Aver messo con troppa disinvoltura, e da anni, dalla caduta dello scià, Tehran nell’Asse del Male ha già provocato contraccolpi negativi. L’Iran aveva firmato il Trattato di non proliferazione nucleare e accettato le ispezioni dell’Aia che fino a non molto tempo fa avevano certificato che nelle loro strutture nucleari gli iraniani avevano arricchito l’uranio solo del 4/6 percento, cioè per usi civili e medici. Adesso l’arricchimento dell’uranio iraniano è arrivato al 70 percento, vicinissimo alla possibilità di farsi un’Atomica, per la quale è necessario un arricchimento del 90 percento. Ed è ovvio, anche se abbastanza spaventoso, che sia così, perché di fronte a un Paese, Israele, che ha la Bomba, la sola possibilità di difesa è avere un altrettale deterrente nucleare. Eppure l’Iran, fin dai tempi della rivoluzione khomeinista, è stato sommerso da sanzioni economiche da parte degli Stati Uniti e dei loro alleati reggicoda, compresa l’Italia che pur aveva, attraverso l’Eni, ottimi rapporti commerciali con il paese degli Ayatollah.

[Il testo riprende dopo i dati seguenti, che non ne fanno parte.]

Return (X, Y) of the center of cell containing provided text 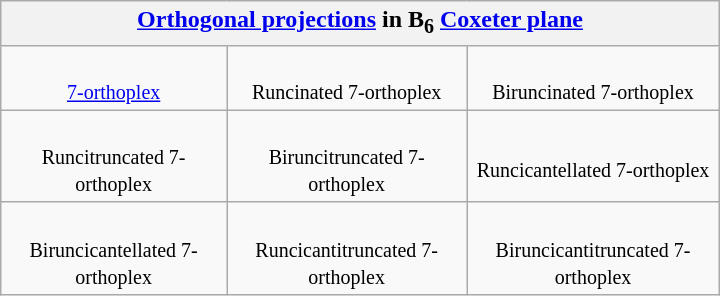
Runcitruncated 7-orthoplex (114, 156)
Orthogonal projections in B6 Coxeter plane (360, 23)
Biruncicantellated 7-orthoplex (114, 248)
Runcinated 7-orthoplex (347, 78)
7-orthoplex (114, 78)
Biruncinated 7-orthoplex (593, 78)
Biruncitruncated 7-orthoplex (347, 156)
Runcicantellated 7-orthoplex (593, 156)
Biruncicantitruncated 7-orthoplex (593, 248)
Runcicantitruncated 7-orthoplex (347, 248)
Return the [X, Y] coordinate for the center point of the cell that contains the specified text.  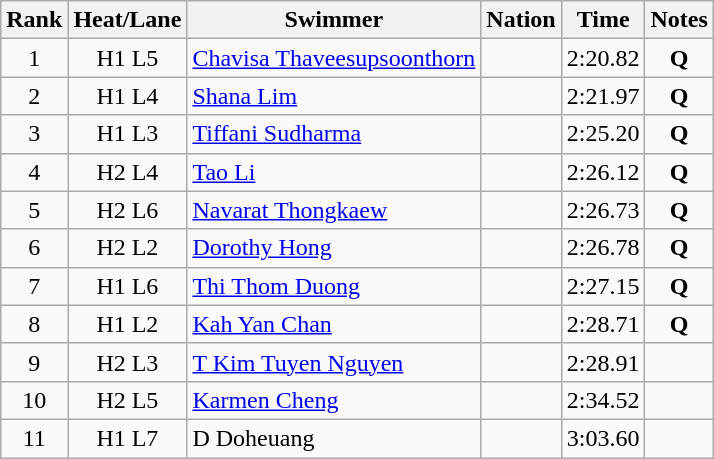
Tiffani Sudharma [334, 134]
2:26.78 [603, 248]
H1 L4 [128, 96]
H2 L2 [128, 248]
2:20.82 [603, 58]
D Doheuang [334, 438]
Swimmer [334, 20]
H1 L3 [128, 134]
11 [34, 438]
4 [34, 172]
2 [34, 96]
2:28.71 [603, 324]
8 [34, 324]
Time [603, 20]
2:28.91 [603, 362]
10 [34, 400]
2:25.20 [603, 134]
H2 L4 [128, 172]
2:34.52 [603, 400]
H2 L3 [128, 362]
Chavisa Thaveesupsoonthorn [334, 58]
3:03.60 [603, 438]
5 [34, 210]
6 [34, 248]
Nation [521, 20]
Rank [34, 20]
H2 L5 [128, 400]
Shana Lim [334, 96]
Navarat Thongkaew [334, 210]
Tao Li [334, 172]
2:26.12 [603, 172]
H1 L2 [128, 324]
2:21.97 [603, 96]
2:27.15 [603, 286]
H1 L5 [128, 58]
1 [34, 58]
7 [34, 286]
Notes [679, 20]
H1 L6 [128, 286]
Thi Thom Duong [334, 286]
Karmen Cheng [334, 400]
3 [34, 134]
T Kim Tuyen Nguyen [334, 362]
Dorothy Hong [334, 248]
H1 L7 [128, 438]
2:26.73 [603, 210]
H2 L6 [128, 210]
Heat/Lane [128, 20]
Kah Yan Chan [334, 324]
9 [34, 362]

Non bisogna mettere un avversario con le spalle al muro, perché allora diventa molto probabile che sferri, per dirla in termini pugilistici, il “colpo della domenica”. L’Iran, anche se a noi quel regime non piace, è un Paese responsabile, che certo non punta a una catastrofe mondiale, la Jihad no. Bisogna anche vedere, in prospettiva storica, da dove e perché è partita la rivoluzione di Khomeini nel 1979. Con lo scià l’Iran era un Paese dove esisteva una striscia sottilissima di grandi ricchezze perlopiù ereditarie, di cui si poteva avere contezza a Londra o a Parigi, dove le bellissime figlie di quella classe dirigente erano mandate a studiare. Tutto il resto era povertà. Una povertà economica, non culturale, perché gli iraniani, eredi della Grande Persia (bisogna anche tener conto che l’Iran non è un Paese arabo), sono tendenzialmente colti. Quando mi trovavo a Tehran negli anni della guerra Iraq-Iran (e non Iran-Iraq come si dice abitualmente, perché l’aggressore fu Saddam Hussein, e anche il linguaggio conta) i miei amici conoscevano non solo i nostri grandi, da Dante in su e in giù, ma anche i nostri autori del momento, da Calvino a Eco, mentre noi della cultura persiana conosciamo, quando va bene, solo Omar Khayyam. La rivoluzione khomeinista, secondo me, ha lavorato bene, creando un ceto medio, economicamente forte, che non accetta più le regole di una legge, la sharia, dettata a Maometto quattordici secoli fa. Di qui la rivolta, attualmente in corso, dei giovani e soprattutto delle donne contro il regime di Khamenei. Se vogliamo che la dirigenza politica e religiosa iraniana si intestardisca su posizioni divenute eticamente insostenibili non dobbiamo far altro che comportarci con l’aggressività di Israele.